§ **Reading text**
************

While the slave trade is easily the most transformative event in Africa’s history, and certainly during this period of history, it was not the only event. The Portuguese brought maize and cassava to Africa from the Americas that, over time, amounted to nothing less than an agricultural revolution. Firearms presented another revolution to African society in their own right. The first firearms traded in Africa were the ancient matchlock rifles that 15th century Portuguese brought with them. Papal interdiction prevented further trade but by the 18th century, a robust trade in firearms had developed between Africa and Europe (assisted as firearm technology became sturdier). The weapons sold in Africa were hardly reliable. A 1759 accounting of weapons in Luanda demonstrated that only 200 out of an available 4,000 firearms met military standards of reliability. Records seem to indicate that fear, not accuracy, made the weapons so useful in the various slave raids and wars of the era. Surely, a surprise attack on an unsuspecting agricultural village that had never seen a firearm before would induce panic and increase the chance of capturing slaves. In a way, accuracy hardly mattered considering the goal was to take people alive. Moreover, other records show that firearms were a hugely popular trade item in Africa. One paper reported:

“The import of firearms into West Africa in any significant numbers began at much the same time as the large-scale export of slaves and there is an obvious connection between the two.”

So many firearms were imported that a noticeable price crash occurred over a short period of time. In 1682, a gun merchant could sell two firearms for one slave. By 1718, that number rose to 24-32 guns per slave. British records show that somewhere between 280,000 to 400,000 firearms were sold each year in West Africa from 1750 to 1800. The best estimates put the total number of firearms sold to African merchants during the era of the slave trade at 20-23 million [3].

************

§ **Supplied material**
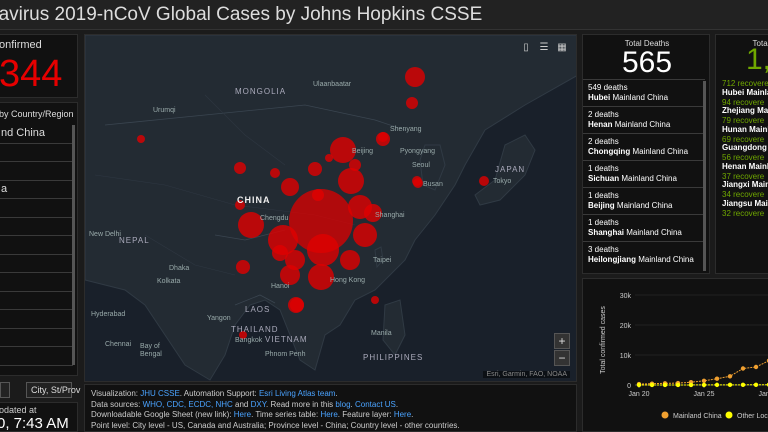 The image size is (768, 432). Describe the element at coordinates (36, 190) in the screenshot. I see `list-item: a` at that location.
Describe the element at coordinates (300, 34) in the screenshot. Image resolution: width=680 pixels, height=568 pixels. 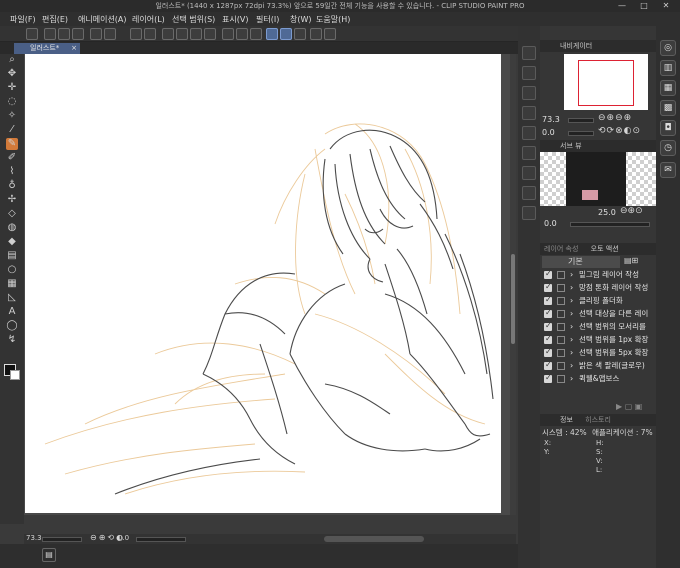
I see `snap-grid-icon` at that location.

************

§ **To do**
Reproduce the section of the passage on firearms in Africa above, beginning at the words "So many firearms" and stopping after "20-23 million [3].".

§ **Response**
So many firearms were imported that a noticeable price crash occurred over a short period of time. In 1682, a gun merchant could sell two firearms for one slave. By 1718, that number rose to 24-32 guns per slave. British records show that somewhere between 280,000 to 400,000 firearms were sold each year in West Africa from 1750 to 1800. The best estimates put the total number of firearms sold to African merchants during the era of the slave trade at 20-23 million [3].